Деструктуризирующее присваивание и несколько возвращаемых значений

Разделенный запятыми список переменных (которые, как вариант, могут заключаться в скобки) может отображаться в левой части присваивания: значение с правой стороны деструктуризируется путем итерации по переменным и присваивания значения каждой из них по очереди:

julia> (a,b,c) = 1:3
1:3

julia> b
2

Значение справа должно быть итератором (см. раздел Интерфейс итерации) как минимум той же длины, что и набор переменных слева (любые излишние элементы итератора игнорируются).

Это можно использовать для возврата нескольких значений из функций путем возврата кортежа или другого итерируемого значения. Например, следующая функция возвращает два значения:

julia> function foo(a,b)
           a+b, a*b
       end
foo (generic function with 1 method)

Если вы вызовете ее в интерактивном сеансе без присваивания чему-либо возвращаемого значения, вы увидите, что возвращен кортеж:

julia> foo(2,3)
(5, 6)

Деструктуризирующее присваивание извлекает каждое значение в переменную:

julia> x, y = foo(2,3)
(5, 6)

julia> x
5

julia> y
6

Другое распространенное использование — замена переменных:

julia> y, x = x, y
(5, 6)

julia> x
6

julia> y
5

Если требуется только подмножество элементов итератора, распространенное соглашение — присваивать проигнорированные элементы переменной, состоящей только из символов подчеркивания _ (которые в других случаях являются недопустимыми в имени переменной, см. раздел Разрешенные имена переменных):

julia> _, _, _, d = 1:10
1:10

julia> d
4

Другие допустимые левые части выражений можно использовать как элементы списка присваиваний, которые будут вызывать setindex! или setproperty!, или рекурсивно деструктуризировать отдельные элементы итератора:

julia> X = zeros(3);

julia> X[1], (a,b) = (1, (2, 3))
(1, (2, 3))

julia> X
3-element Vector{Float64}:
 1.0
 0.0
 0.0

julia> a
2

julia> b
3
Совместимость: Julia 1.6

Для ... с присваиванием требуется Julia 1.6.

Если к последнему символу в списке присваиваний добавить суффикс ... (известный как слияние), то ему будет присвоена коллекция или «ленивый» итератор оставшихся элементов итератора из правой части:

julia> a, b... = "hello"
"hello"

julia> a
'h': ASCII/Unicode U+0068 (category Ll: Letter, lowercase)

julia> b
"ello"

julia> a, b... = Iterators.map(abs2, 1:4)
Base.Generator{UnitRange{Int64}, typeof(abs2)}(abs2, 1:4)

julia> a
1

julia> b
Base.Iterators.Rest{Base.Generator{UnitRange{Int64}, typeof(abs2)}, Int64}(Base.Generator{UnitRange{Int64}, typeof(abs2)}(abs2, 1:4), 1)

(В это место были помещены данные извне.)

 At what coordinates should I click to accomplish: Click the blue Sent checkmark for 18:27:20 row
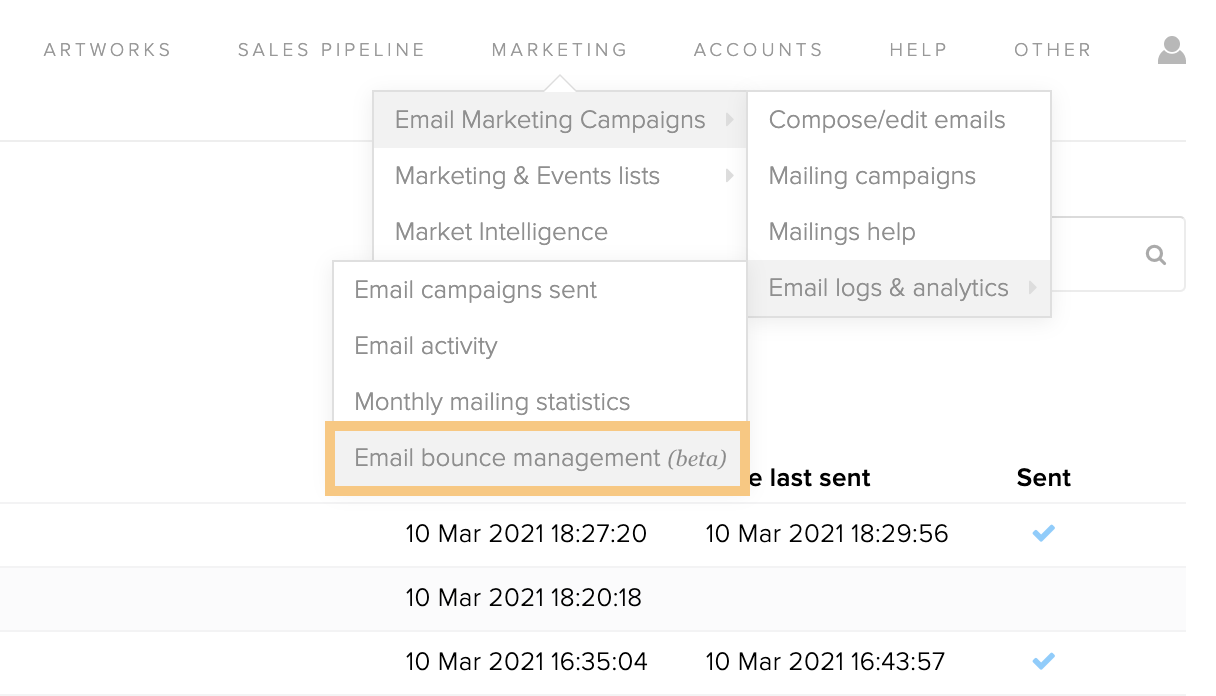click(x=1043, y=534)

Подробности о точной обработке и настройке см. в разделе Base.rest.

Совместимость: Julia 1.9

Для ... в неконечной позиции присваивания требуется Julia 1.9.

Слияние в присваиваниях также может происходить в любом другом положении. Однако, в отличие от слияния конца коллекции, такое слияние всегда безотложное.

julia> a, b..., c = 1:5
1:5

julia> a
1

julia> b
3-element Vector{Int64}:
 2
 3
 4

julia> c
5

julia> front..., tail = "Hi!"
"Hi!"

julia> front
"Hi"

julia> tail
'!': ASCII/Unicode U+0021 (category Po: Punctuation, other)

Оно реализуется посредством функции Base.split_rest.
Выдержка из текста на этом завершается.